What to produce:
Continue the forum thread in which members guess a wood sample's species, picking up from its last line.

Document:

<<<<

# Guesses on species?



## ripjack13 (May 13, 2019)

Winner gets a wb decal.


----------



## ripjack13 (May 13, 2019)




----------



## vegas urban lumber (May 13, 2019)

ponderosa pine, terrible pictures

Reactions: Like 1 | Agree 1


----------



## phinds (May 13, 2019)

Don't know what it is (as trev said, terrible pics) but it's not pine. Can you get a better focus on an end grain pic?

Reactions: Like 1


----------



## Mike1950 (May 13, 2019)

Bark looks like PP. Marc have you ever cleaned the lense or is it foggy there...

Reactions: Funny 1


----------



## Mr. Peet (May 13, 2019)

Red oak linoleum... Top pic shows the star pith heart of the _Quercus_ genus, color leaning toward the red group. The lack of large earlywood pore vessels but yet larger growth rings makes little sense for a New England tree, but hints of an evergreen red oak with a wet season. Bark looks sanded and rounded edges.

I say it is a nice looking pillow.

Reactions: Like 1 | Great Post 2 | Funny 2 | Informative 1


----------



## ripjack13 (May 13, 2019)

>>>>

Records shown:
<<<<

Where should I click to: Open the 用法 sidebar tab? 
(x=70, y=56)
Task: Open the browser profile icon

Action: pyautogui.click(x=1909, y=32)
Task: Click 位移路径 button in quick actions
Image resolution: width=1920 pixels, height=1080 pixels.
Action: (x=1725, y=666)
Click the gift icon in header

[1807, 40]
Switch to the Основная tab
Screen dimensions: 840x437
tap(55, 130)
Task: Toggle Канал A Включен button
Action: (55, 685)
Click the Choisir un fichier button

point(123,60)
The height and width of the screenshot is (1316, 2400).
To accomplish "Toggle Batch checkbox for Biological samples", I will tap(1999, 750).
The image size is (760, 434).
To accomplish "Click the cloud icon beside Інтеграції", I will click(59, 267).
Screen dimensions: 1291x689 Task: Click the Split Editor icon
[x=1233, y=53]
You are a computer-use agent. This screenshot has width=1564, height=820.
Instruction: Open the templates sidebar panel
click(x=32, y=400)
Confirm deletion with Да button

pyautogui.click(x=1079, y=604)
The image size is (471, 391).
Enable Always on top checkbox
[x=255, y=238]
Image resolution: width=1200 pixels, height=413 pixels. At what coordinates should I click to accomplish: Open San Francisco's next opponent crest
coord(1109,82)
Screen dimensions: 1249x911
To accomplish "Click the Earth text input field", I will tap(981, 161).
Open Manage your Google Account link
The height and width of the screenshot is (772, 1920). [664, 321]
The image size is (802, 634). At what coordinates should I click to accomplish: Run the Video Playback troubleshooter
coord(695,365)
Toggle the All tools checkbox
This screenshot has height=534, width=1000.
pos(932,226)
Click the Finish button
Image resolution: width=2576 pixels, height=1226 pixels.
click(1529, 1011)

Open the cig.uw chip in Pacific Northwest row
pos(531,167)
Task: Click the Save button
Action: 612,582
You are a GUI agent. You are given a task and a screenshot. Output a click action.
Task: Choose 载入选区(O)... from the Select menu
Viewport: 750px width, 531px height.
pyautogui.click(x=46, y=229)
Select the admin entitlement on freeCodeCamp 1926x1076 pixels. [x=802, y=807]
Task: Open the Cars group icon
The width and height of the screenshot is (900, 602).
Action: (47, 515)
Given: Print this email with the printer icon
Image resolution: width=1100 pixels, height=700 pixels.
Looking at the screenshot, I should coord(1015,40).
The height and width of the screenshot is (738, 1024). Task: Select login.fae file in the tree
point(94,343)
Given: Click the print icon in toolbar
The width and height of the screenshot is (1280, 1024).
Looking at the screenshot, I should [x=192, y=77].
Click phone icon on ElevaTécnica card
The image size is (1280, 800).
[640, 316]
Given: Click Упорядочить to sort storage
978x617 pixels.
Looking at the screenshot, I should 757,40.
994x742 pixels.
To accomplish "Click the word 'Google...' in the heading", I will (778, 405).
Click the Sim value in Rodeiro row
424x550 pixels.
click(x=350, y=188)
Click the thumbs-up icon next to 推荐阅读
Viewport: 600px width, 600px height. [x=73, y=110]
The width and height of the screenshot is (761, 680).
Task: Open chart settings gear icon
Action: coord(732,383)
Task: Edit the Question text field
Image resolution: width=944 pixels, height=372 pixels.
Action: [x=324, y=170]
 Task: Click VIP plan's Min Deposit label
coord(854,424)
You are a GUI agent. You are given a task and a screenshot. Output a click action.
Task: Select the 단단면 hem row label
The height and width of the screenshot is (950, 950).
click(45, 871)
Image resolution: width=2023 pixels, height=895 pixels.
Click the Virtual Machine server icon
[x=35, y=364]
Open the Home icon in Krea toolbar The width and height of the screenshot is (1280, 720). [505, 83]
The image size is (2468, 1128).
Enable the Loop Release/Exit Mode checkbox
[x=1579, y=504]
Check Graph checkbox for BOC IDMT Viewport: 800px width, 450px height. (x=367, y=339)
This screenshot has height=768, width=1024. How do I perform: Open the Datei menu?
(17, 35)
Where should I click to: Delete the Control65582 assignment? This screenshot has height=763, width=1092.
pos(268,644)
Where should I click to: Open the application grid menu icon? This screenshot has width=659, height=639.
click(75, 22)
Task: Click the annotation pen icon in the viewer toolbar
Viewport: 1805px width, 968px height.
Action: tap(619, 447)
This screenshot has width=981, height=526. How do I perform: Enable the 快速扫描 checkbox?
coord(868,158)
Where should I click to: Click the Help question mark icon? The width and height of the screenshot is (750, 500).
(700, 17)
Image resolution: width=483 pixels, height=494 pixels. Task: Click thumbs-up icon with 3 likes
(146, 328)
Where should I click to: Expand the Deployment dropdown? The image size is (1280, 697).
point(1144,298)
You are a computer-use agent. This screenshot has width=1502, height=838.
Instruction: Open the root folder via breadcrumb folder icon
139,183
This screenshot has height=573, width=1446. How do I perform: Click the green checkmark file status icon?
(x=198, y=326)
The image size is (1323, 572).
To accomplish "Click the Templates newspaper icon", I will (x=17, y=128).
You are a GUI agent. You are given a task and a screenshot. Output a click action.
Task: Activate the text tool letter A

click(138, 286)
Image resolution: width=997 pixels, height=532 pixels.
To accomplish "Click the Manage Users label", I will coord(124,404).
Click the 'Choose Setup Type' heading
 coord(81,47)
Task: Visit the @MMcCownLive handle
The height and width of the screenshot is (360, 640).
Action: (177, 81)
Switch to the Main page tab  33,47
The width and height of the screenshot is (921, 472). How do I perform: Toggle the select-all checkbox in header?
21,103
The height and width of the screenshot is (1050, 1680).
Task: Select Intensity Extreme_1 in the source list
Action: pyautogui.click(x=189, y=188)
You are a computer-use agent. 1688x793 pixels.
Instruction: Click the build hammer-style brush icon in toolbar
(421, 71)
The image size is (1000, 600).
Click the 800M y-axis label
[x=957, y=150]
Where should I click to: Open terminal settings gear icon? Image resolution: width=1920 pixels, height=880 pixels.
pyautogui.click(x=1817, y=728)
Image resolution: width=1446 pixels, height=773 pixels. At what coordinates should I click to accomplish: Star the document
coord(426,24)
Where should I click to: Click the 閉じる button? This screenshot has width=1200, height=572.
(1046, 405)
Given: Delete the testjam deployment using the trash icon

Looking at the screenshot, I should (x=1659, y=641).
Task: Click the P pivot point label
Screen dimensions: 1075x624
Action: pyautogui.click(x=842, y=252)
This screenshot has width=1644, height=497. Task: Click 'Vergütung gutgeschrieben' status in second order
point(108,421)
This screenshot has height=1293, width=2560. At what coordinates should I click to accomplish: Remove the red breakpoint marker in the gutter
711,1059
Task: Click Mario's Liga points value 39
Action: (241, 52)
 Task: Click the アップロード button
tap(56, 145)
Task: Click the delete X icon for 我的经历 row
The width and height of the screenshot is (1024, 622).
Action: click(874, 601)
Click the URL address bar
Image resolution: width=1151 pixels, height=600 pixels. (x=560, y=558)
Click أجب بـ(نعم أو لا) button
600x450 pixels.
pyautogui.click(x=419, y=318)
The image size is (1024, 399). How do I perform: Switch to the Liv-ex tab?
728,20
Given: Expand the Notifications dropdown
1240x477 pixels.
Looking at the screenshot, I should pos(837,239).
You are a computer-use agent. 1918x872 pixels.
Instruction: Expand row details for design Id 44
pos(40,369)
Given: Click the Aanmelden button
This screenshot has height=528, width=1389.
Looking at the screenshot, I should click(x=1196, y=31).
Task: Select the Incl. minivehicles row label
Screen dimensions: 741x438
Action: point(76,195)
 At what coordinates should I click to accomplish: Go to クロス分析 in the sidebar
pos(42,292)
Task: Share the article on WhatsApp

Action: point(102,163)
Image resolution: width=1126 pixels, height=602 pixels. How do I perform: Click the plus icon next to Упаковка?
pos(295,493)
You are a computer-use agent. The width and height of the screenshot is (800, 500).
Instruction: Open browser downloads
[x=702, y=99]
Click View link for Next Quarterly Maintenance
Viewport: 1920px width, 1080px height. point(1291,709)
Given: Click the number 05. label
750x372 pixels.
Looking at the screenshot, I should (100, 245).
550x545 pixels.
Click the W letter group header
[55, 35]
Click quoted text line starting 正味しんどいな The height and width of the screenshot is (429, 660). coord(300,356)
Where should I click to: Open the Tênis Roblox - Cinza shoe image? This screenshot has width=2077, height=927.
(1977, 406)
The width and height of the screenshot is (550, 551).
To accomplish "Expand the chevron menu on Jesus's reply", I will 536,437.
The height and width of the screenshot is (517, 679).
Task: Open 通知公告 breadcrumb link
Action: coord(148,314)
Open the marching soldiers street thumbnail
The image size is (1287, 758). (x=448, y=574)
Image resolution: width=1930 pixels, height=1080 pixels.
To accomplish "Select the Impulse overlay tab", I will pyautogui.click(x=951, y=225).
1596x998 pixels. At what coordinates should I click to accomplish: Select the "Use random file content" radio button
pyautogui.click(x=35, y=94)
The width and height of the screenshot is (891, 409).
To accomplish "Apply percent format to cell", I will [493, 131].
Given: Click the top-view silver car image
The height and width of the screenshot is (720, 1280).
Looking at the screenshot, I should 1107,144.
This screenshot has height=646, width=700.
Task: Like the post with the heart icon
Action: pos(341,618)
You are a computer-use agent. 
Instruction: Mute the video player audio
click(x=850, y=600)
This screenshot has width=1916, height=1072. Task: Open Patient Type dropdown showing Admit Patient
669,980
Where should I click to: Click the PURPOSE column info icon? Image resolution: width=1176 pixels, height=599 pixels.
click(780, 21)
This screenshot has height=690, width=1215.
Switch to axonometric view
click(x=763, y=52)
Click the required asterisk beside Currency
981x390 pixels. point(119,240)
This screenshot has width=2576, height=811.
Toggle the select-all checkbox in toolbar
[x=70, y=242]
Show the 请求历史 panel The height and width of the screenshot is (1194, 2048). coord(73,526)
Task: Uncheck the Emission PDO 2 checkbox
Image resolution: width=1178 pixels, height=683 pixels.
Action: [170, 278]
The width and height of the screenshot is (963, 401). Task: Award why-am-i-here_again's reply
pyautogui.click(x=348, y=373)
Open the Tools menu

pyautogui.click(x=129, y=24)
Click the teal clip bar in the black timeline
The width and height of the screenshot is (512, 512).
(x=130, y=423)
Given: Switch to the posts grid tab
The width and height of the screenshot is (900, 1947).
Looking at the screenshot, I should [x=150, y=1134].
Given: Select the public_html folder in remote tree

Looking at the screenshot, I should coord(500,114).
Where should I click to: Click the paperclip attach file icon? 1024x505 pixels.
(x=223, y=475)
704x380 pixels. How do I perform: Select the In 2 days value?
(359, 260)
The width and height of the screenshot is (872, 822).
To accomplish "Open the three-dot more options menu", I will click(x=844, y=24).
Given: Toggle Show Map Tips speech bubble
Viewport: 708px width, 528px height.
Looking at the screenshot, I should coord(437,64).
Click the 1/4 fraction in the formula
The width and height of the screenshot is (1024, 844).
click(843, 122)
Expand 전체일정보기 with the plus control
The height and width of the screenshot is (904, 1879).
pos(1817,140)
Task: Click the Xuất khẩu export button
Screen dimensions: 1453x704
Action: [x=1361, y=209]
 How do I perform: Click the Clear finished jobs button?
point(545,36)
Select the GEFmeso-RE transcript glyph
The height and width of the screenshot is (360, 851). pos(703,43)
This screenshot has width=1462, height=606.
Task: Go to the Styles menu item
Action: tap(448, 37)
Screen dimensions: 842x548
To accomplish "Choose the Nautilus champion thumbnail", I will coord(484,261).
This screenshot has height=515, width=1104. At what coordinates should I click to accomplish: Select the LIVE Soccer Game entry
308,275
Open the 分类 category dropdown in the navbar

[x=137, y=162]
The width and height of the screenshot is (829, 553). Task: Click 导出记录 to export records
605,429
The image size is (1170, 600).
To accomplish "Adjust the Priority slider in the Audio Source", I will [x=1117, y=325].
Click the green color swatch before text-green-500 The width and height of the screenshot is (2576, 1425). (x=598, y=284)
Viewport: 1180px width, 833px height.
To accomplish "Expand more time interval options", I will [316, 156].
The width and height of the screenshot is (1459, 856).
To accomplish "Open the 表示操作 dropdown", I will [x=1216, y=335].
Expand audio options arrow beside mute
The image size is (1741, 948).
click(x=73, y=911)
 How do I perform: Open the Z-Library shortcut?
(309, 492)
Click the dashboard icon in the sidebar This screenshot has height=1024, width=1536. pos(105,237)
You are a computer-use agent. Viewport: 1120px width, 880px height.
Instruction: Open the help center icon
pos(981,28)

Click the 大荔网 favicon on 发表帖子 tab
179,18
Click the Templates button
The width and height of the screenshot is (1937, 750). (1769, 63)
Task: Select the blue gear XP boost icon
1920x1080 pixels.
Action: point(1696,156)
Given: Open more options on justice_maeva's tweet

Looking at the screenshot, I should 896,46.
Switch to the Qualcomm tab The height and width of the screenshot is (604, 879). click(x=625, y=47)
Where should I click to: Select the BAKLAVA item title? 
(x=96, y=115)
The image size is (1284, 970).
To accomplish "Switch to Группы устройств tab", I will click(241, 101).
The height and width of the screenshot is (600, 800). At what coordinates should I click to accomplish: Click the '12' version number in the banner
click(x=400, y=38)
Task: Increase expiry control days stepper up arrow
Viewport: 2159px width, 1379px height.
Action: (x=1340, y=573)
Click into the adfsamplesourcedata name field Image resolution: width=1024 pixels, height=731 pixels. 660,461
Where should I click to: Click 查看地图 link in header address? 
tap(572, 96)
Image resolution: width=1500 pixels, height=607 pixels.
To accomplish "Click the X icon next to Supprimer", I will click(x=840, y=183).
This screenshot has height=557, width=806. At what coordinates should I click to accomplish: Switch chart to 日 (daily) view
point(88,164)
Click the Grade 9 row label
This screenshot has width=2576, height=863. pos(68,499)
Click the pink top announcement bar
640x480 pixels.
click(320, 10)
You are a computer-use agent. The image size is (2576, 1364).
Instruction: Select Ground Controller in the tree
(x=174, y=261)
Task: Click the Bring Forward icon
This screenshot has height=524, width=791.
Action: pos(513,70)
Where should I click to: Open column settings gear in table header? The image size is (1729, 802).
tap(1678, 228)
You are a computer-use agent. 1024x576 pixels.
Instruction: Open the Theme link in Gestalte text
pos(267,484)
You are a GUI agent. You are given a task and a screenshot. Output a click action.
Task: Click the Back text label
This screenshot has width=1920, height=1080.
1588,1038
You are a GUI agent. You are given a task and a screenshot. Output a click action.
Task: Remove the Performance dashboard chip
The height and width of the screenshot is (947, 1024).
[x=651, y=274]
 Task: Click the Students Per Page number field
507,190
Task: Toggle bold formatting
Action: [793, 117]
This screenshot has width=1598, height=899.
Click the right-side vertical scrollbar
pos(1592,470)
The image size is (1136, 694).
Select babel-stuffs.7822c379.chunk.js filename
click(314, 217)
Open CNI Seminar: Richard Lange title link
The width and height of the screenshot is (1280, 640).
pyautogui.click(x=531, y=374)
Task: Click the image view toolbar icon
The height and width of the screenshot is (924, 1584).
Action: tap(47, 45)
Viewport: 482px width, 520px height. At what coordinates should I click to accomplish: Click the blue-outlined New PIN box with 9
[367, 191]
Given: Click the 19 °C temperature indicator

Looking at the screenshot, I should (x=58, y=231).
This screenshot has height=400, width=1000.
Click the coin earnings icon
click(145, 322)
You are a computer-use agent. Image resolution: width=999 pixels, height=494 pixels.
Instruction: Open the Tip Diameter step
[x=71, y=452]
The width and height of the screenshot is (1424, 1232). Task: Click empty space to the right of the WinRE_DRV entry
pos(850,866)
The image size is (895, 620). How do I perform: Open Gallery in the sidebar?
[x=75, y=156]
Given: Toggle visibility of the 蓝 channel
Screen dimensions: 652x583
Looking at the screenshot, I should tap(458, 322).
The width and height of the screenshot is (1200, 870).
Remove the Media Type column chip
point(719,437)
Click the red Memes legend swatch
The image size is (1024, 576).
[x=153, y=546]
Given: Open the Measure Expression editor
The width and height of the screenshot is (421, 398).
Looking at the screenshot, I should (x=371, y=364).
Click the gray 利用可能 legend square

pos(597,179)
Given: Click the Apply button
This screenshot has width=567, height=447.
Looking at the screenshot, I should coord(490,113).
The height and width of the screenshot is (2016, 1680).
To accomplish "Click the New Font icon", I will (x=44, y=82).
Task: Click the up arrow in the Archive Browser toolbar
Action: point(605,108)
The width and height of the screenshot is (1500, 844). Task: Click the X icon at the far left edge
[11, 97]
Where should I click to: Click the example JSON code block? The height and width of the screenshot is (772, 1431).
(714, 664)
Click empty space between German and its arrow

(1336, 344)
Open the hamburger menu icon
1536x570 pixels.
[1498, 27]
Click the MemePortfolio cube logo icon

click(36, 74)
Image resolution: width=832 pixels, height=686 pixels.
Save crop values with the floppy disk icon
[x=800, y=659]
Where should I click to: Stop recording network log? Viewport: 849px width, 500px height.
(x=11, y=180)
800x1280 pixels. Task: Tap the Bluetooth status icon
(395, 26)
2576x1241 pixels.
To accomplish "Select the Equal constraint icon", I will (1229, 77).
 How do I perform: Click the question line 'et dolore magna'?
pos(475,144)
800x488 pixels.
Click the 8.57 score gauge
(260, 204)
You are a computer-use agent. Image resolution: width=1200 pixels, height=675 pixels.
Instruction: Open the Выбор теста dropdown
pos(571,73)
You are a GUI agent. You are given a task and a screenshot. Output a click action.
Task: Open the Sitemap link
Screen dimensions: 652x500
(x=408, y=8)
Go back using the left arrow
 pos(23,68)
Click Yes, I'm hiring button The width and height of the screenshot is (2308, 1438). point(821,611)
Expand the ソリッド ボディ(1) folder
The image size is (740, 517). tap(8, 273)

>>>>

Written response:
Mr. Peet said:


> I say it is a nice looking pillow.



I should have posted this last month. But, better late than never.
We have winner.

Reactions: Funny 2


----------



## ripjack13 (May 13, 2019)

It's a great lap tablet table too....keeps my lap warm.

Reactions: Creative 1


----------



## ripjack13 (May 13, 2019)

Mark, I'll get a decal for ya out in the mail this week.

Thanks for playing along in my shenanigans.


----------



## vegas urban lumber (May 13, 2019)

well aren't you a smarty pants. i hear there's a grandmas pillow forum on FB that you should move yourself to

Reactions: Agree 1 | Funny 3


----------



## ripjack13 (May 13, 2019)

Grandma! But I'm a pepere!


----------



## Mr. Peet (May 14, 2019)

ripjack13 said:


> Mark, I'll get a decal for ya out in the mail this week.
> 
> Thanks for playing along in my shenanigans.



Sounds like Trev is a bit frustrated. I'd gladly give up my sticker prize to him if it would make him feel better....

Reactions: +Karma 1


----------



## rocky1 (May 14, 2019)

I don't know, but I'm thinking Mark and Marc have relatives that shop in the same stores!

Reactions: Funny 1


----------



## Mr. Peet (May 14, 2019)

rocky1 said:


> I don't know, but I'm thinking Mark and Marc have relatives that shop in the same stores!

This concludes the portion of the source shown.